* **Task requirements**: Although the records contain pictures, repeat only the text of every line exactly.

* **Task inputs**:
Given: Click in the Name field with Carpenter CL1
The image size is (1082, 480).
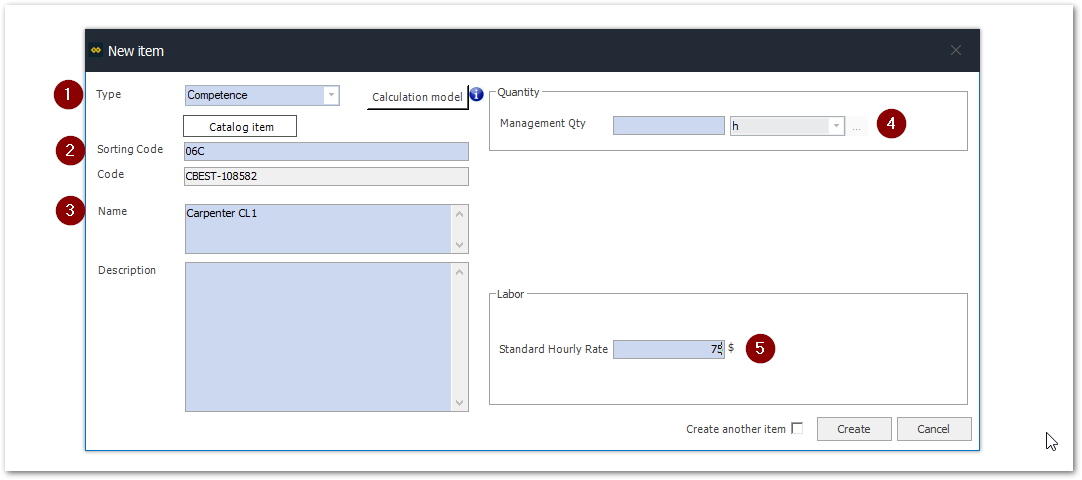Looking at the screenshot, I should 318,229.
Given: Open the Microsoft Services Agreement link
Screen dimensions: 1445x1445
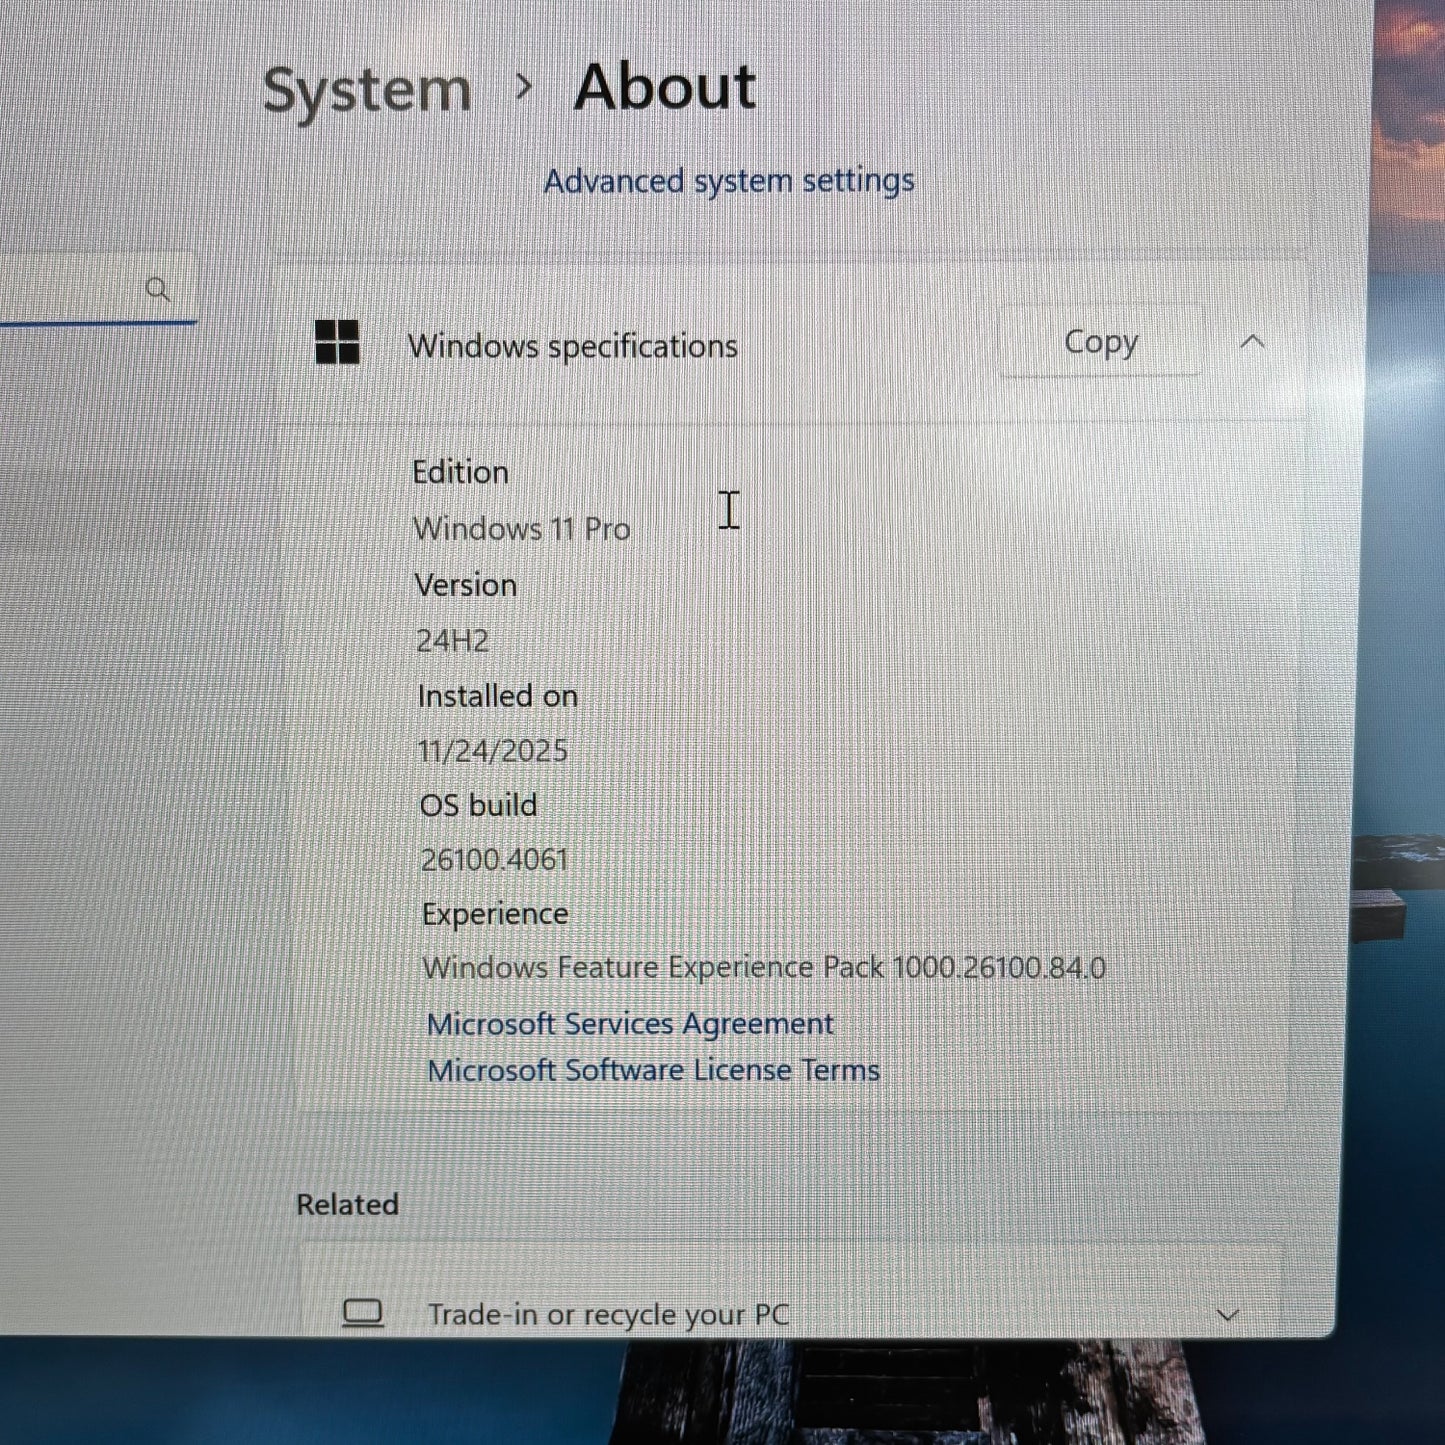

* **Task answer**:
Given: Click in the Name field with Carpenter CL1
The image size is (1082, 480).
Looking at the screenshot, I should 318,229.
Given: Open the Microsoft Services Agreement link
Screen dimensions: 1445x1445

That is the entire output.